La arista

Güi Güi es nuestro

18/01/2018

Ningún grancanario puede imaginar que el paraje más singular del Parque Natural de Güi Güi, las playas y sus aledaños, termine en manos de un comunista multimillonario chino. No tengo nada especial contra los chinos, salvo un acentuado recelo contra la depredación salvaje a la que someten al planeta y a su expansión incontrolada en la economía. No sé exactamente cómo un lugar tan apartado e inaccesible como Güi Güi se ha convertido para los grancanarios en icono de la belleza natural de la isla y en la zona más apreciada de los aldeanos. La tierra es siempre bendita tierra en la que vivir, y eso si lo saben, mejor que nadie, los aldeanos, y si la acompaña la exuberancia, el amor puede ser pasional.

No voy a discutir el título de propiedad de este paraje natural, cuya adquisición y registro no han sido cuestionados ni anulados por ningún juez. El empresario grancanario Jaime Cortezo es el legítimo propietario de tan singular y querido paraje de Gran Canaria. Tampoco es discutible que quiera venderlo, y que se dirija a los mercados inmobiliarios internacionales en los que es posible hacerlo, como el chino o el ruso, donde al parecer también, colocará el cartel de «se vende». Lo que sí es cuestionable es que después de seis años de acabado el pleito entre Cortezo y el Ayuntamiento de La Aldea, ninguna institución haya dado un mínimo paso para rehacer la propiedad, convertirla en patrimonio público y hacer realidad el Plan de Uso y gestión de la zona.

«Los grancanarios estamos enamorados de ese parque natural, mantenemos un idilio con el paisaje, con sus acantilados y con sus playas»
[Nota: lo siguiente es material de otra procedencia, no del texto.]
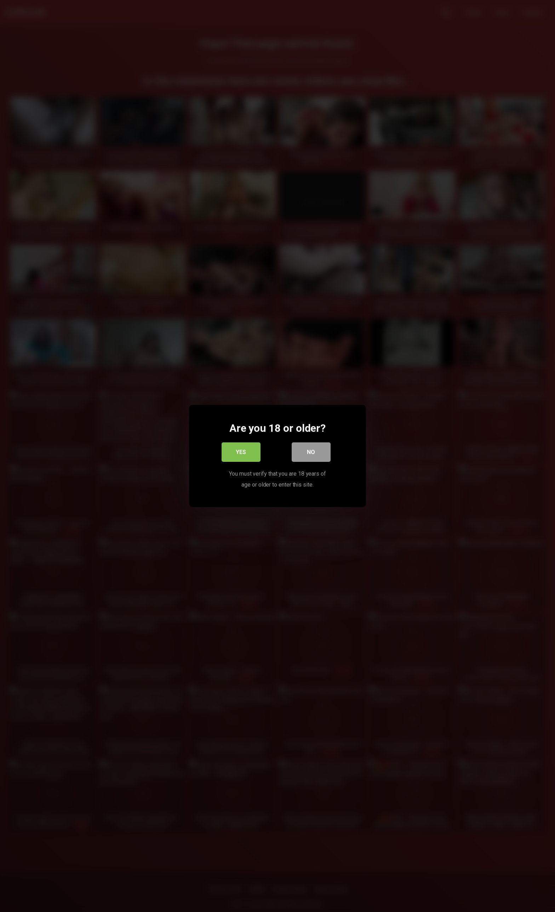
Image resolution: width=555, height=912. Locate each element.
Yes (241, 452)
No (311, 452)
La historia sentimental de Güi Güi está a la vista de todos, es nuestra. Güi Güi es nuestro. Los grancanarios estamos enamorados de ese Parque Natural, mantenemos un idilio con el paisaje, con sus acantilados y con sus playas, y queremos que sea, en su totalidad, de todos porque creemos que será la única forma de protegerlo en el tiempo de cualquier actuación encaminada a su explotación turística.

Estoy seguro de que incomoda mucho a los grancanarios, y a los aldeanos, que tal cúmulo de belleza natural, en medio de tanto cemento, sea una propiedad privada. De la misma forma incomoda, y mucho, ver esta joya en un portal inmobiliario anunciado con caracteres chinos e incomoda pensar que se consume una operación y que por seis millones de euros el titulo de propiedad pase a manos de un extranjero de moda en el mundo de los negocios. Se disparan todas las alarmas y sospechas porque este tipo de especuladores siempre esperarán una mejor ocasión para hacer rentable su inversión.

El propietario vincula estrechamente en su anuncio la finca a la actividad turística. Es una pista de por dónde se mueve la operación, que además puede contar con la laxitud y complicidad de la nueva Ley del Suelo.

No es nuevo en la particular historia de Güi Güi, sujeta siempre a la posibilidad de su explotación turística y a los pelotazos. La intrahistoria de especulación con este rincón de Gran Gran Canaria está llena de motivos para la sospecha, desde su venta y postventa, pasando por los amaños en el registro civil hasta el intento fallido de expropiación a Jaime Cortezo por parte de la Consejería de Política territorial del Gobierno de Canarias, en aquel momento dirigida por el PP en la última etapa de José Miguel Bravo y primera etapa de José Manuel Soria.

«Hoy ningún grancanario se sentirá cómodo al saber que su querido Güi Güi se exhibe en China o en Rusia como una simple finca sobre un mapa»

Si Güi Güi ha tenido un valedor ha sido el pueblo de La Aldea, y es posible que así siga siendo en el futuro. Fue el Ayuntamiento, en aquel momento dirigido por Celestino Suárez, el que paró en seco la expropiación gracias a un defecto de forma que permitió la nulidad con un recurso contencioso administrativo. Fue el Ayuntamiento, en nombre de los aldeanos, el que litigó hasta la extenuación jurídica para que los tribunales reconocieran la propiedad de los 30 millones de metros cuadrados del Parque. El ayuntamiento ganó en primera instancia y en segunda, en un fallo histórico que anuló los asientos registrales de particulares sobre la finca. Hoy ningún grancanario, ni ningún aldeano, se sentirá cómodo al saber que su querido Güi Güi se exhibe en China o en Rusia como una simple finca en un mapa en el que algún asesor de un multimillonario comunista pondrá su dedo y calculará el rédito de seis tristes millones de euros.